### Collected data
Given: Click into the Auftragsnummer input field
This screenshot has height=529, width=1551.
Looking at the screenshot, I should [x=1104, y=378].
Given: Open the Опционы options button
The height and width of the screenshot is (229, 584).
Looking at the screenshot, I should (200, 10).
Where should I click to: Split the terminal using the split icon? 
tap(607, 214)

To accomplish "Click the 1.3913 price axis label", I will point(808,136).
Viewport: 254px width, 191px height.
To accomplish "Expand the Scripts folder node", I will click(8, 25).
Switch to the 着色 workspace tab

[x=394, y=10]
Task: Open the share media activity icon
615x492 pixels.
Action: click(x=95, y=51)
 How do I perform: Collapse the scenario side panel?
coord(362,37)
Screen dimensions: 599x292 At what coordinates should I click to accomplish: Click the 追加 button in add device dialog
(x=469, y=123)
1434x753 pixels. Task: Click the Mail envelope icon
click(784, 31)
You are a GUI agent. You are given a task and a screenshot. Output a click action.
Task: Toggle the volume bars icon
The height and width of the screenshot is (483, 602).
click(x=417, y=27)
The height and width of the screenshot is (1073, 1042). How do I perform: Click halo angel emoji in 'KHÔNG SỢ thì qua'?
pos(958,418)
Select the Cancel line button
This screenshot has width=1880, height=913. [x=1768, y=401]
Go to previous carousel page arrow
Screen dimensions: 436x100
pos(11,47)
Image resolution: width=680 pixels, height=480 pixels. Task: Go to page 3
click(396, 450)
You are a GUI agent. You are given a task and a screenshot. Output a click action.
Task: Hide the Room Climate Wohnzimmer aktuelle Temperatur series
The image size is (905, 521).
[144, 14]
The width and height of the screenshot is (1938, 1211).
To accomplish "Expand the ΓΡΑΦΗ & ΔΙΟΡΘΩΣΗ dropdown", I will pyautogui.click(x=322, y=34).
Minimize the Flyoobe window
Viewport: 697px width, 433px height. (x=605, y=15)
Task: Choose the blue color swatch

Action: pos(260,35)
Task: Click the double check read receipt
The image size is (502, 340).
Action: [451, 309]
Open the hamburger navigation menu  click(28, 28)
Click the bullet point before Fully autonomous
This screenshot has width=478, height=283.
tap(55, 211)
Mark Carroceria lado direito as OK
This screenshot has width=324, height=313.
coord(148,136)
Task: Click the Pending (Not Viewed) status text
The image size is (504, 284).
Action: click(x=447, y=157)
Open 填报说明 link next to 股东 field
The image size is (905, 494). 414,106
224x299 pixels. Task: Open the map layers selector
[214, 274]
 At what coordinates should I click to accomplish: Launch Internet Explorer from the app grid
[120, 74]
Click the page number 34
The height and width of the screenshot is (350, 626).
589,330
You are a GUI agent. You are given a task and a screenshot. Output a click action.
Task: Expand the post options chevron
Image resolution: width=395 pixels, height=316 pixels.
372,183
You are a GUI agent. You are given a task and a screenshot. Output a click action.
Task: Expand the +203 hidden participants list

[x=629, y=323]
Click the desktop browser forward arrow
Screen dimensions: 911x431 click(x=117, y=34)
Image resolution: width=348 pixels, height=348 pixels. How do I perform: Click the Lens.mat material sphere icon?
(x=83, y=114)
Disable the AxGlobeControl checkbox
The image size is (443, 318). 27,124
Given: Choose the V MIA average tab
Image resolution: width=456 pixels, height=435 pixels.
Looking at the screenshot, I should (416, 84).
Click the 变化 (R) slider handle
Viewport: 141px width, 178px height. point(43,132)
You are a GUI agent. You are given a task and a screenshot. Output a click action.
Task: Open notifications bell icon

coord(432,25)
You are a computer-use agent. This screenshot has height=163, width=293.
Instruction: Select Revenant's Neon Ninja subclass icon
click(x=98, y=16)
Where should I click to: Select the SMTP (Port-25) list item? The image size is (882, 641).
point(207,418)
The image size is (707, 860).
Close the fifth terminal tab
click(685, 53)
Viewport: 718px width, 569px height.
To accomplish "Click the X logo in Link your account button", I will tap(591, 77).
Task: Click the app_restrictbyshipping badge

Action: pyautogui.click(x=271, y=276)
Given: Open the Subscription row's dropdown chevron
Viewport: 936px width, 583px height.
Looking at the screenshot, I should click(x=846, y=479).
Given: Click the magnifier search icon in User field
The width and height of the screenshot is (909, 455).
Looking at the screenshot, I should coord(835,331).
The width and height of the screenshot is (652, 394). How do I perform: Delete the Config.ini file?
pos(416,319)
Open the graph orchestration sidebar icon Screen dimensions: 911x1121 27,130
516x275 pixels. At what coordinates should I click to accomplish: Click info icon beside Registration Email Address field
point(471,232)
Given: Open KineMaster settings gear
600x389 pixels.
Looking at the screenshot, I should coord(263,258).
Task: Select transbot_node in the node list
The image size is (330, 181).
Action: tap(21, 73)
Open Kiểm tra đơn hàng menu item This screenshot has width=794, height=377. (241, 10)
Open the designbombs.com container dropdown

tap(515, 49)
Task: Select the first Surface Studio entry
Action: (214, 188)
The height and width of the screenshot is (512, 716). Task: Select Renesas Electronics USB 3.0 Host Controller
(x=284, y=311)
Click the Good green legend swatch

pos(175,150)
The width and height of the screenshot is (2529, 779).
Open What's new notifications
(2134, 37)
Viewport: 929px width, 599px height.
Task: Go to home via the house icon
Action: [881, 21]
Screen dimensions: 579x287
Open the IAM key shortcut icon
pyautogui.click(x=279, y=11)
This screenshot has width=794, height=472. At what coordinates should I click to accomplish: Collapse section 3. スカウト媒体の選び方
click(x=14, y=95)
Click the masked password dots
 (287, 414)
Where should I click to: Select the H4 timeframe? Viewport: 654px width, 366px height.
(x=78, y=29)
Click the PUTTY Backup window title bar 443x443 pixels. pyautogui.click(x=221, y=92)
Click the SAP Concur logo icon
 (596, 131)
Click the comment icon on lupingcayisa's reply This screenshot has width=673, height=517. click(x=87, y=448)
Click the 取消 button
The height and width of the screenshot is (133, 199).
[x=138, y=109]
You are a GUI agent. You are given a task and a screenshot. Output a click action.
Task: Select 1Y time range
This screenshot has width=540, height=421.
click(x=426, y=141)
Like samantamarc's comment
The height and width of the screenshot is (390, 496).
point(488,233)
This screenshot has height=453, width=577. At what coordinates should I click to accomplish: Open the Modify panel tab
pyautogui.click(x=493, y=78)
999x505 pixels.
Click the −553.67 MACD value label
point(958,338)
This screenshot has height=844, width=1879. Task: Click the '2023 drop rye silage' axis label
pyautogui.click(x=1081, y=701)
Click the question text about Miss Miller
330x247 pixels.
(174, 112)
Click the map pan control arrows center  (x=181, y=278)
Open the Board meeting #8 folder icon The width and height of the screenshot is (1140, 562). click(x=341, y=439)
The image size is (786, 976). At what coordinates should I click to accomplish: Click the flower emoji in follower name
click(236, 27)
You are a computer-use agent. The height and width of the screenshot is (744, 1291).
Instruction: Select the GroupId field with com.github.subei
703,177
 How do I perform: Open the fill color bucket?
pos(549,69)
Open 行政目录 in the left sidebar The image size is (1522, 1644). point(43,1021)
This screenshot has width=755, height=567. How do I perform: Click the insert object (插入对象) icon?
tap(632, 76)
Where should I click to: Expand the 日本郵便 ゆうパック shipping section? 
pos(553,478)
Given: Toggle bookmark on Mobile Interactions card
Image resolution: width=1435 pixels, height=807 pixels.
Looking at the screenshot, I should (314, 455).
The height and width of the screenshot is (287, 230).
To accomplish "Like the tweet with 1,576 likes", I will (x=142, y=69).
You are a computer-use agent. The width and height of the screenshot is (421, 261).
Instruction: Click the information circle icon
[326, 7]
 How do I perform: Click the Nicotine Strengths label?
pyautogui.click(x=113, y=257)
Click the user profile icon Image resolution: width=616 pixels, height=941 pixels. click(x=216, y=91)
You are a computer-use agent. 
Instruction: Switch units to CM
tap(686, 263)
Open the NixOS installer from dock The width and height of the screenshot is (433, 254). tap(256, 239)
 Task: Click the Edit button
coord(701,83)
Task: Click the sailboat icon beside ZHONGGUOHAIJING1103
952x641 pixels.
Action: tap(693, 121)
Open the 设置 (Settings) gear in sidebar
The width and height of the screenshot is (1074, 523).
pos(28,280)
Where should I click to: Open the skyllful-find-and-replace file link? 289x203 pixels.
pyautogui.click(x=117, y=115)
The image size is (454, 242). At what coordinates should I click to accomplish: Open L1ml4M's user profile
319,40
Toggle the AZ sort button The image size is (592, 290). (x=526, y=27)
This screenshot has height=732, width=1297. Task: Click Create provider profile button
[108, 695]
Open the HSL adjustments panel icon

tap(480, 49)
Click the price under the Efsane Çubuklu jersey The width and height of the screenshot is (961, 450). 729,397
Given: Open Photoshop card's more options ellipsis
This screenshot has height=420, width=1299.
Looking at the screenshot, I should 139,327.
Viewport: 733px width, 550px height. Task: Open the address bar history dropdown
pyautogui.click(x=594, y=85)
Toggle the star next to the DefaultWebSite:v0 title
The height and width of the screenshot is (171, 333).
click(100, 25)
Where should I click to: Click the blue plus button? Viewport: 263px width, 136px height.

### YOUR INSTRUCTIONS
Where a line in the records above contains the word "title", copy that line.

### ANSWER SPACE
Click the PUTTY Backup window title bar 443x443 pixels. pyautogui.click(x=221, y=92)
Toggle the star next to the DefaultWebSite:v0 title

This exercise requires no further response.